§ Data extracts:
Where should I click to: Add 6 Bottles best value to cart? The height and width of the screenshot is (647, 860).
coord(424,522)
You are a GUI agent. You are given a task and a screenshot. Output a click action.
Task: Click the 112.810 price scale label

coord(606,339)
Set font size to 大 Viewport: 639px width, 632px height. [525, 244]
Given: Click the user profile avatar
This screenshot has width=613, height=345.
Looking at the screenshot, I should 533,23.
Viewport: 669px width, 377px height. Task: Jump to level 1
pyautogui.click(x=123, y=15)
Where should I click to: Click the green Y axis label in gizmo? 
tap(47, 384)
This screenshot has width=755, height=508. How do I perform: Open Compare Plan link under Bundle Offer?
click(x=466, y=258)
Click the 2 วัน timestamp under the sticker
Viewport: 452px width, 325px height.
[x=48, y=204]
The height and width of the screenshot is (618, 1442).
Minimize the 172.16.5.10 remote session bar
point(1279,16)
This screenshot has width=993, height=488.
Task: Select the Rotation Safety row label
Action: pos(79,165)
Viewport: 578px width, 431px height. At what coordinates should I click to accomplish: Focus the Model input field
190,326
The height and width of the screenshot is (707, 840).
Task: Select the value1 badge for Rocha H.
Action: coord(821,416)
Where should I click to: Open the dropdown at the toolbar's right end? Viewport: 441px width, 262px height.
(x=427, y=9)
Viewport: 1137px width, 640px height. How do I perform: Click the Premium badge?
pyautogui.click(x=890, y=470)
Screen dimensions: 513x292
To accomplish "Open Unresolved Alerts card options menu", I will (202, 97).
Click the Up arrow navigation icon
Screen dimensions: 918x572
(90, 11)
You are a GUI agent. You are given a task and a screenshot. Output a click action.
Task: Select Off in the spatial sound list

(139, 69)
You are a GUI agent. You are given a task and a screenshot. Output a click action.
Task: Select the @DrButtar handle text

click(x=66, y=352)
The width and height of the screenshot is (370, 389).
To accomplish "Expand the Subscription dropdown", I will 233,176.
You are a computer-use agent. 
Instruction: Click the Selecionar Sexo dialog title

§ Directions: Output each record precisely as written.

§ Expected answer:
Where should I click to: Add 6 Bottles best value to cart? The height and width of the screenshot is (647, 860).
coord(424,522)
You are a GUI agent. You are given a task and a screenshot. Output a click action.
Task: Click the 112.810 price scale label

coord(606,339)
Set font size to 大 Viewport: 639px width, 632px height. [525, 244]
Given: Click the user profile avatar
This screenshot has width=613, height=345.
Looking at the screenshot, I should 533,23.
Viewport: 669px width, 377px height. Task: Jump to level 1
pyautogui.click(x=123, y=15)
Where should I click to: Click the green Y axis label in gizmo? 
tap(47, 384)
This screenshot has width=755, height=508. How do I perform: Open Compare Plan link under Bundle Offer?
click(x=466, y=258)
Click the 2 วัน timestamp under the sticker
Viewport: 452px width, 325px height.
[x=48, y=204]
The height and width of the screenshot is (618, 1442).
Minimize the 172.16.5.10 remote session bar
point(1279,16)
This screenshot has width=993, height=488.
Task: Select the Rotation Safety row label
Action: pos(79,165)
Viewport: 578px width, 431px height. At what coordinates should I click to accomplish: Focus the Model input field
190,326
The height and width of the screenshot is (707, 840).
Task: Select the value1 badge for Rocha H.
Action: coord(821,416)
Where should I click to: Open the dropdown at the toolbar's right end? Viewport: 441px width, 262px height.
(x=427, y=9)
Viewport: 1137px width, 640px height. How do I perform: Click the Premium badge?
pyautogui.click(x=890, y=470)
Screen dimensions: 513x292
To accomplish "Open Unresolved Alerts card options menu", I will (202, 97).
Click the Up arrow navigation icon
Screen dimensions: 918x572
(90, 11)
You are a GUI agent. You are given a task and a screenshot. Output a click action.
Task: Select Off in the spatial sound list

(139, 69)
You are a GUI agent. You are given a task and a screenshot. Output a click action.
Task: Select the @DrButtar handle text

click(x=66, y=352)
The width and height of the screenshot is (370, 389).
To accomplish "Expand the Subscription dropdown", I will 233,176.
You are a computer-use agent. 
Instruction: Click the Selecionar Sexo dialog title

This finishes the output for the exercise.